People should opt for a smaller, quieter gasoline-powered generator or consider having an electrician install a standby generator, said Tyler Jones, electrician and owner of Novatech Electric in Dartmouth, N.S.
“A small inverter generator like a Honda 2,000-watt would be quiet and enough to plug in essentials like your fridge with an extension cord,” he said.
Generators can also be turned off at night.
“The food in your fridge isn’t going to spoil overnight and most homes can retain enough heat over eight hours.”
For homeowners that want more power and to run a generator around the clock, Jones recommends hiring an electrician to install a standby generator.
“When you start moving up to a 10,000-watt generator or more, unless you have an electrician come out … then you really have no way to use the power that it’s capable of.”
Standby or backup generators are wired directly into a home, said Tami Kou, a spokeswoman for Generac Power Systems, Inc.

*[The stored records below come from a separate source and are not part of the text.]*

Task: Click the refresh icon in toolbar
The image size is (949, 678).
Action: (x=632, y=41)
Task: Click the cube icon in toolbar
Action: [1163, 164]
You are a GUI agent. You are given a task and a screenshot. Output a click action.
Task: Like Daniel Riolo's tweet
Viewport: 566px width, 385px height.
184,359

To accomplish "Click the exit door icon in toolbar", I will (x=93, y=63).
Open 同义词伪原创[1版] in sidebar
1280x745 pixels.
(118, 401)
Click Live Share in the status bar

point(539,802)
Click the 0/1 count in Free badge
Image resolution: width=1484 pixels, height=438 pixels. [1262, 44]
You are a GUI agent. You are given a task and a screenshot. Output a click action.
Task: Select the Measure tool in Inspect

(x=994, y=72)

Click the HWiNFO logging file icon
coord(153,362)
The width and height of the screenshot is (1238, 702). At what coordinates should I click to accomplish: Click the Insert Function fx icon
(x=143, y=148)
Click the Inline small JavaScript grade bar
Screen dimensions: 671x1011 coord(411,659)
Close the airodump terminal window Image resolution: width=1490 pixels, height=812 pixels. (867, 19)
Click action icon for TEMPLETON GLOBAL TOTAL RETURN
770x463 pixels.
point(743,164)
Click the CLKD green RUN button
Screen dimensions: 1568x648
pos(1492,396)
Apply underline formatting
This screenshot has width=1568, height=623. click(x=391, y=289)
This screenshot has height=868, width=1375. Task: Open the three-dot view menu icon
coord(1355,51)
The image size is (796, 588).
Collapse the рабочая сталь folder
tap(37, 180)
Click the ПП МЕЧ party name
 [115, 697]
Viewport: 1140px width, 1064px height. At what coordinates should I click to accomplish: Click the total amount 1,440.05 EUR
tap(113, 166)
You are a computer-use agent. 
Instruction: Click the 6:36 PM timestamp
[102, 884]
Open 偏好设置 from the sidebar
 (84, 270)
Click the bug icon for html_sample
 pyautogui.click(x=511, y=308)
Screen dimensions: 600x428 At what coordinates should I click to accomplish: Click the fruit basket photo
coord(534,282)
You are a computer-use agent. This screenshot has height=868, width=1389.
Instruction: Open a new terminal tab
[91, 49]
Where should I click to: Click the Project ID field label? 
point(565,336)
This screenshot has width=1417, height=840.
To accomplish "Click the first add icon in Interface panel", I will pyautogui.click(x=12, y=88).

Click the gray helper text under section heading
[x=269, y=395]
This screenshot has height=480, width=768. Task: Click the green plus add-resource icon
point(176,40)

“Home standby generators switch on automatically in the event of a power outage, making the whole process hassle-free,” she said.
“There’s no need for long, bulky extension cables.”
They aren’t cheap.
The cost of a standby generator and the full system setup by an electrician is about $12,000, Benoit said.
Despite the cost, he said there’s strong demand.
“Never in the history of our province have so many generators been running automatically,” said Benoit, who’s worked as an electrician for more than three decades.
“We’ve had 35 requests since closing yesterday until like 9 a.m. this morning for the full-blown standby generators.”
Jones said he also has about 40 requests to buy generators or have them hooked up but the province is running out of supply.
“By the time we get stock again, people are going to forget about it.”
Electricians say proper generator maintenance is also critical.
Many homeowners buy a generator during a storm, run it non-stop for a week and then neglect it until the next power outage, they say.
“We’ve seen some issues were people haven’t had their maintenance done regularly or even turned their generator on for years,” Benoit said. “Then they find out the generator is out of oil and the valves are seizing when their power is out.”